| Data for processing |
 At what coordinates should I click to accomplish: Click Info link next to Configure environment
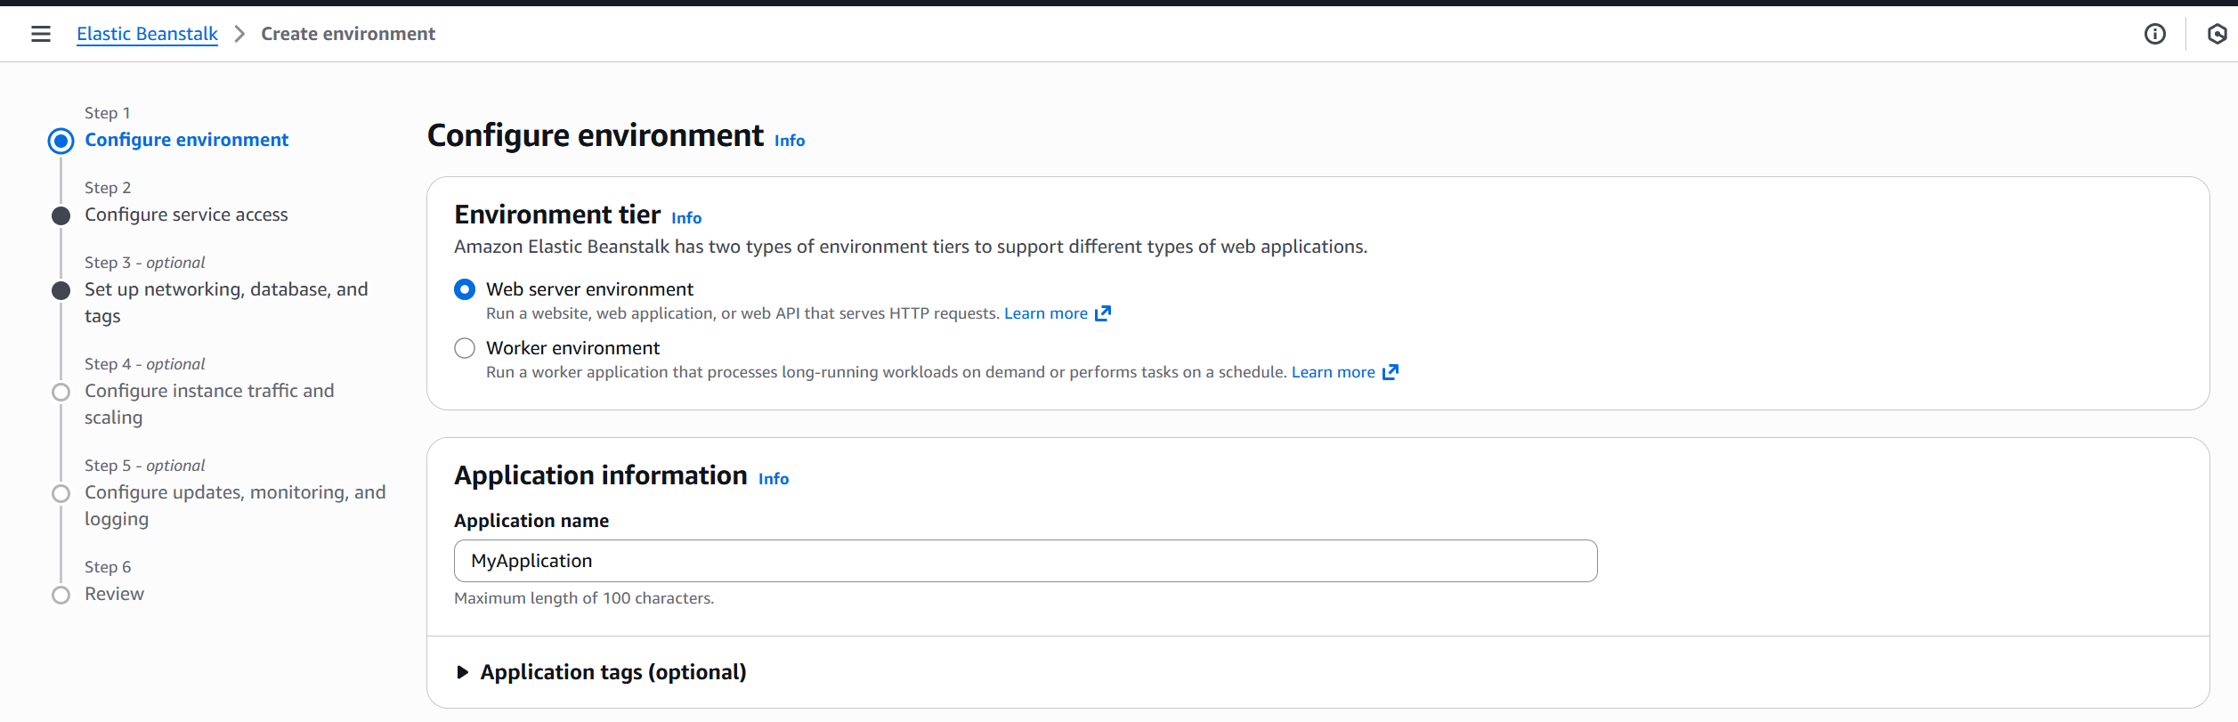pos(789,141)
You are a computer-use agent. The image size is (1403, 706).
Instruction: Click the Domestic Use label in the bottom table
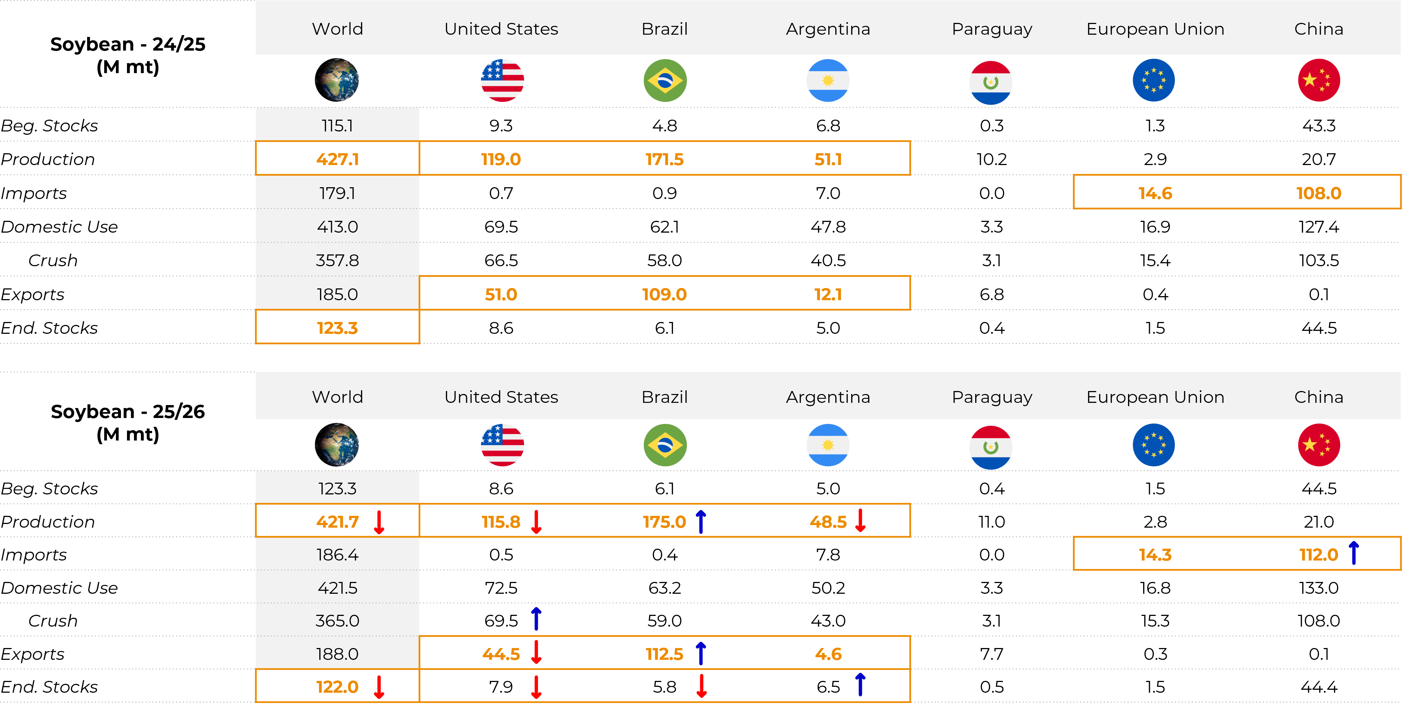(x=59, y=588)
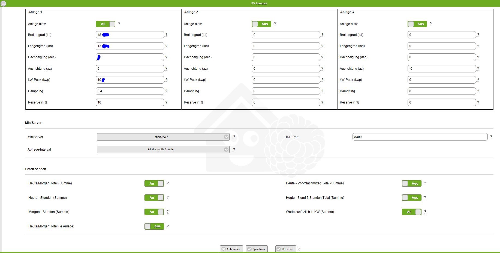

| Work task |
When copying the entries above, keep each word as it is and exclude any image.

| Answer to this problem |
 At what coordinates should I click to accomplish: Click Info link next to Configure environment
pos(789,141)
You are a computer-use agent. The image size is (1403, 706).
Instruction: Click the Domestic Use label in the bottom table
(x=59, y=588)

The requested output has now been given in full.